Two-timescale joint power control and beamforming design with applications to cell-free massive MIMO
Lorenzo Miretti, Renato L. G. Cavalcante, Sławomir Stańczak
TL;DR
This paper addresses scalable uplink power control and beamforming for cell-free massive MIMO and XL-MIMO by introducing a two-timescale, long-term optimization framework. It leverages the use-and-forget (UatF) bound to formulate tractable ergodic-rate-based objectives and connects the resulting SINR optimization to a concave MMSE problem under information constraints, enabling globally optimal fixed-point algorithms. The proposed algorithms jointly optimize the power vector and the beamforming functions, with convergence guarantees, and are validated through extensive simulations across coordinated small cells, distributed cell-free, and centralized cell-free architectures, showing clear performance gains over traditional short-term methods. The findings highlight the importance of joint long-term power control and beamforming design, particularly in cell-free networks where beamforming is the dominant performance bottleneck, and they provide a versatile framework that can accommodate distributed processing and various CSI-sharing constraints. The work offers practical implications for scalable 6G deployments, including decreased signaling overhead and improved uniform quality of service across users.
Abstract
In this study we derive novel optimal algorithms for joint power control and beamforming design in modern large-scale MIMO systems, such as those based on the cell-free massive MIMO and XL-MIMO concepts.

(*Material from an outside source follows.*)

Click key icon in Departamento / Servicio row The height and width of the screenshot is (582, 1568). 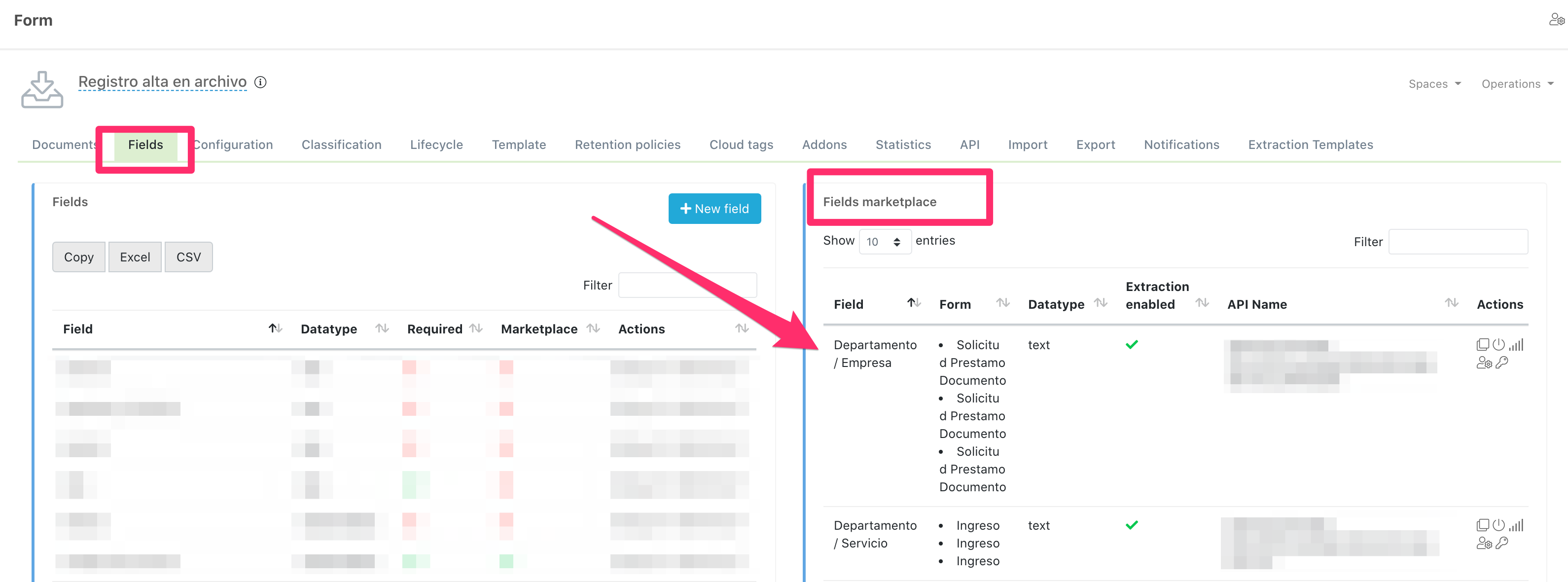click(1501, 543)
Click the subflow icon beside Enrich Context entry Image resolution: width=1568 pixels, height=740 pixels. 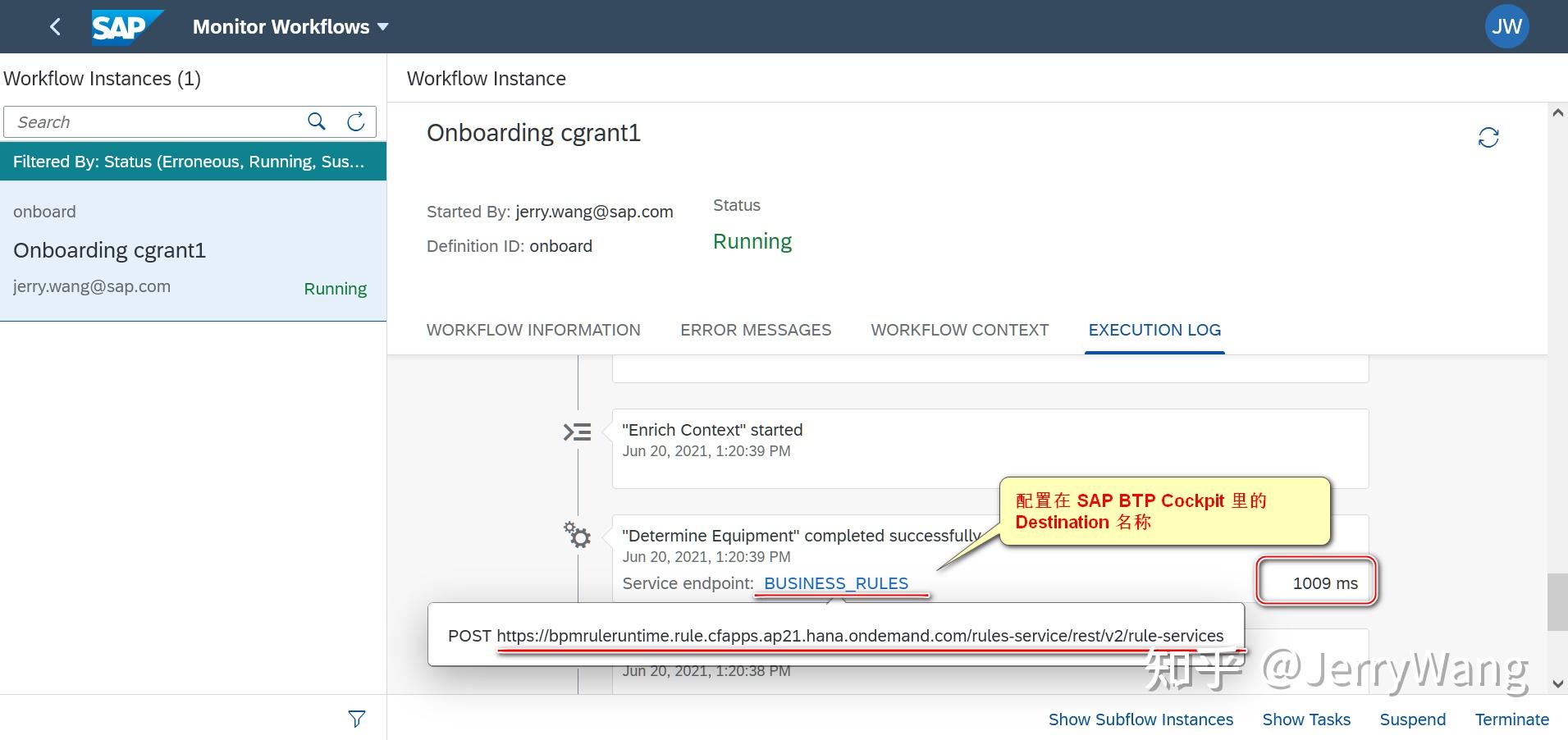(577, 431)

In particular, motivated by the need for scalable system architectures, we formulate and solve nontrivial two-timescale extensions of the classical uplink power minimization and max-min fair resource allocation problems. In our formulations, we let the beamformers be functions mapping partial instantaneous channel state information (CSI) to beamforming weights, and we jointly optimize these functions and the power control coefficients based on long-term statistical CSI. This long-term approach mitigates the severe scalability issues of competing short-term iterative algorithms in the literature, where a central controller endowed with global instantaneous CSI must solve a complex optimization problem for every channel realization, hence imposing very demanding requirements in terms of computational complexity and signaling overhead. Moreover, our approach outperforms the available long-term approaches, which do not jointly optimize powers and beamformers. The obtained optimal long-term algorithms are then illustrated and compared against existing short-term and long-term algorithms via numerical simulations in a cell-free massive MIMO setup with different levels of cooperation.